**THE DATA:**

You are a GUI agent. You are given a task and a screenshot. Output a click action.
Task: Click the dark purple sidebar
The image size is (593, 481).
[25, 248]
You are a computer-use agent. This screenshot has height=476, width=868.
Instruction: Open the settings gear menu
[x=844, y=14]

---

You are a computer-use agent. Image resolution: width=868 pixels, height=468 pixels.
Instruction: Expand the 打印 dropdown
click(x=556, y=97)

==

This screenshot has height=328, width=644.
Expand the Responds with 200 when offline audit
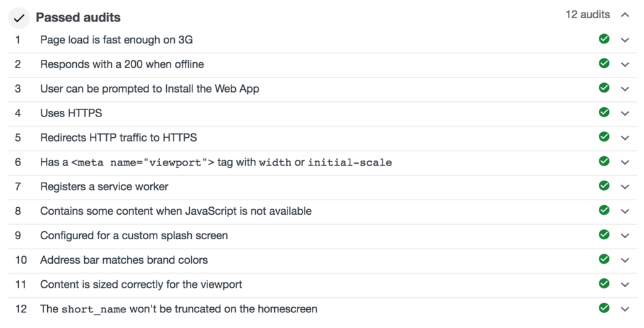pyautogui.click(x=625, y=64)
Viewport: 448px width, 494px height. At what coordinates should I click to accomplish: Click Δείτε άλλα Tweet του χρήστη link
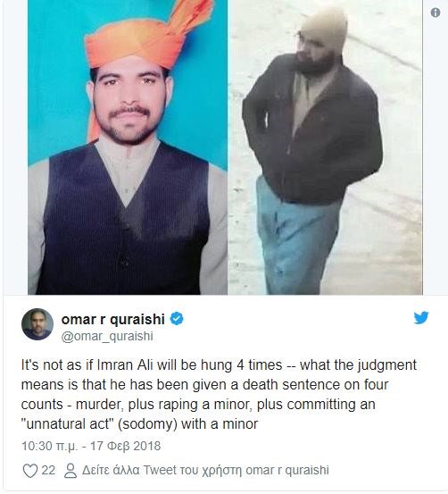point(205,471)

**TASK DIRECTIONS:** Report how many lines of the data above include "screenshot", giving the number and no other words.

**WRITTEN SOLUTION:** 3